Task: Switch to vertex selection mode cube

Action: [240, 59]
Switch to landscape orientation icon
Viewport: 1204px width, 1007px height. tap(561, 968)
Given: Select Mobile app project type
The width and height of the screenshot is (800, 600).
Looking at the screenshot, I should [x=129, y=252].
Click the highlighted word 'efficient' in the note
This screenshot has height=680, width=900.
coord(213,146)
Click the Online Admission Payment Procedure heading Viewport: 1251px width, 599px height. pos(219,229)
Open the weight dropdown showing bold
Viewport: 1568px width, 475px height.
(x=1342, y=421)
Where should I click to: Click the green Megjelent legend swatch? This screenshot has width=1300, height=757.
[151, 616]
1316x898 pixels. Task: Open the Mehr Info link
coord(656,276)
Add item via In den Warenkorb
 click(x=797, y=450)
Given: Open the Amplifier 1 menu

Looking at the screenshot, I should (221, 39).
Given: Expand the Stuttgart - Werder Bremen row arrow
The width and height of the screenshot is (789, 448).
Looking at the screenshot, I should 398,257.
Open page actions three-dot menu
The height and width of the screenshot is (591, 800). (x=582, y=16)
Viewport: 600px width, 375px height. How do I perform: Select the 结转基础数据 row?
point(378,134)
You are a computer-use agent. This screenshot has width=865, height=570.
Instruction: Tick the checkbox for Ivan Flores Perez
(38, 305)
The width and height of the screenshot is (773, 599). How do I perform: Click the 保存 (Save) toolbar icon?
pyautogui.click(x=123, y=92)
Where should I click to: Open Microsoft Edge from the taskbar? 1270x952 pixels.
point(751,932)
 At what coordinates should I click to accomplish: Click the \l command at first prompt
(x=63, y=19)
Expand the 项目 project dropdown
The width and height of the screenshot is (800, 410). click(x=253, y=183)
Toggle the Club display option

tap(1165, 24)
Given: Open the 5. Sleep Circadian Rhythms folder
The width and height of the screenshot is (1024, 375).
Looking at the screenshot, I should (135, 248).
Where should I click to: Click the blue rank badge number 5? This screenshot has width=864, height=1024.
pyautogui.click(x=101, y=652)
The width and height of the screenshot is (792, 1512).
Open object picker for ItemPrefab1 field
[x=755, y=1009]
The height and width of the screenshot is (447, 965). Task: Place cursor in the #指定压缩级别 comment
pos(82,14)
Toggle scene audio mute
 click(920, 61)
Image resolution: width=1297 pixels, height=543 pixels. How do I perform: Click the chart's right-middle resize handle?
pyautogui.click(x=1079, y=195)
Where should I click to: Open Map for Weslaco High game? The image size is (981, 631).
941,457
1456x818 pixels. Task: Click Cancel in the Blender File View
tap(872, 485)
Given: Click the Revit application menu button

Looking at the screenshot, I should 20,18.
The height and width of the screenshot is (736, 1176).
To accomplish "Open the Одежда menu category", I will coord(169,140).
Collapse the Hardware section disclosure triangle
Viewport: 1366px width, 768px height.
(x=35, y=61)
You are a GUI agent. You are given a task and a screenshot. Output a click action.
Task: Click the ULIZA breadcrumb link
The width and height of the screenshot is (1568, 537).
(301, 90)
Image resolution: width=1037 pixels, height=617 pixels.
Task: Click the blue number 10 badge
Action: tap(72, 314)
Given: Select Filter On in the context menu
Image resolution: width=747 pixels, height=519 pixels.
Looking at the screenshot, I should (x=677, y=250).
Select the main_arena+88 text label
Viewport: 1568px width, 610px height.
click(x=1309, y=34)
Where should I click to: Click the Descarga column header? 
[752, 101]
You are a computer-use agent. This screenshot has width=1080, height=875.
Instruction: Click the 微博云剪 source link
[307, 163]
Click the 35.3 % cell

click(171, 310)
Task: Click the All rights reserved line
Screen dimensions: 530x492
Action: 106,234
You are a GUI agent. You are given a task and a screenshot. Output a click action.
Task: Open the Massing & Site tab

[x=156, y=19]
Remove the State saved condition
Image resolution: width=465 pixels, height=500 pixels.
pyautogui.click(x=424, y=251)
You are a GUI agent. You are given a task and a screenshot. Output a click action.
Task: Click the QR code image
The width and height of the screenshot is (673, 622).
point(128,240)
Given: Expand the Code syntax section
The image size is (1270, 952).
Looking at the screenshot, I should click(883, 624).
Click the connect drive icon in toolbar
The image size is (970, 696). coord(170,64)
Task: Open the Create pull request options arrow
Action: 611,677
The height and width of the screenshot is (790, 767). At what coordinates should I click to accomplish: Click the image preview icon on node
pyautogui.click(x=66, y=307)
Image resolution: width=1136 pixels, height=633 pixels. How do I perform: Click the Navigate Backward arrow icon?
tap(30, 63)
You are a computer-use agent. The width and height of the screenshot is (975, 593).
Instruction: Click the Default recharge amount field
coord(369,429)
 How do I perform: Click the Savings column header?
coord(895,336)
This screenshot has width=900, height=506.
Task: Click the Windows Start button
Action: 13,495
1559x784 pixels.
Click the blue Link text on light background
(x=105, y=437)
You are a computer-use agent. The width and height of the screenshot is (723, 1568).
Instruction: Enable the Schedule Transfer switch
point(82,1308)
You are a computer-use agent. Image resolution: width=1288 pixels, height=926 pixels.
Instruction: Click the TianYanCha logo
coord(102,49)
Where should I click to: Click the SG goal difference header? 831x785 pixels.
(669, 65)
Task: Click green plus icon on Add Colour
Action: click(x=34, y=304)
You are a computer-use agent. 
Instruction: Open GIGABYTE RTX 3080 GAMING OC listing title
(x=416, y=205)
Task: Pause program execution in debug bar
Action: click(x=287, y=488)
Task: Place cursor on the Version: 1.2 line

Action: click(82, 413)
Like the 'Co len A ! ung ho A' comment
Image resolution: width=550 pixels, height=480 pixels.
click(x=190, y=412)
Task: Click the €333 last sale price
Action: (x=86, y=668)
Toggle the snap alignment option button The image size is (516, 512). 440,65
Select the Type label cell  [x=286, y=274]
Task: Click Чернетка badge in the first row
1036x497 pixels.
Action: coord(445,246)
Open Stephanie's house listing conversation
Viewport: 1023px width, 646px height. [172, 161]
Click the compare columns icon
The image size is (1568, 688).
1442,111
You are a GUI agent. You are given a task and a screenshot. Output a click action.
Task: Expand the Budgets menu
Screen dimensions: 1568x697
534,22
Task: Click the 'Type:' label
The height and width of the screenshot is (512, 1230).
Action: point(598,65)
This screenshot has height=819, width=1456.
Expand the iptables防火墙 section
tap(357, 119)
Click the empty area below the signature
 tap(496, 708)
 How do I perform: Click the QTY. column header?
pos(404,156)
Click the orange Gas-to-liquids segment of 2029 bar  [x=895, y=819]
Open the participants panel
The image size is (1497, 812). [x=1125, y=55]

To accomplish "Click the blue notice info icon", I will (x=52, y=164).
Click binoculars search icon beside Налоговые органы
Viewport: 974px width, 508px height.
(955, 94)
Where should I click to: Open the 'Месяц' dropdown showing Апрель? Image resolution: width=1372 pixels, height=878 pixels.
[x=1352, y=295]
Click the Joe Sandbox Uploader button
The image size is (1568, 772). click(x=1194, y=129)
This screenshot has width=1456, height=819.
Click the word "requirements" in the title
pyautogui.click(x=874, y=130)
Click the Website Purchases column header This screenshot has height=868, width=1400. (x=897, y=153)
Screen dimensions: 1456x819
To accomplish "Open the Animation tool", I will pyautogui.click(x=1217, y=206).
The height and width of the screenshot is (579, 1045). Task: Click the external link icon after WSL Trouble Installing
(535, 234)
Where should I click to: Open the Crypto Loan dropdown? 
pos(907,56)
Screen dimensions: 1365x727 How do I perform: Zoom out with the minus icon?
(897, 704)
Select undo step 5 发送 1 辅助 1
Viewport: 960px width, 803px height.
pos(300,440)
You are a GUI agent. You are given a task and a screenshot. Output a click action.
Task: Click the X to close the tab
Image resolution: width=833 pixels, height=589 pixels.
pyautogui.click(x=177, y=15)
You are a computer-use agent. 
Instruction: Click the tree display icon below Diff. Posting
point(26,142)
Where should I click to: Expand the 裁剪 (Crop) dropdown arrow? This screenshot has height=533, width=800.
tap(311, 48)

******************************

Everything from the first line of the records above to the line containing "Given: Select Mobile app project type", inclusive, should be repeated exactly; leave out the rest.

Task: Switch to vertex selection mode cube

Action: [240, 59]
Switch to landscape orientation icon
Viewport: 1204px width, 1007px height. tap(561, 968)
Given: Select Mobile app project type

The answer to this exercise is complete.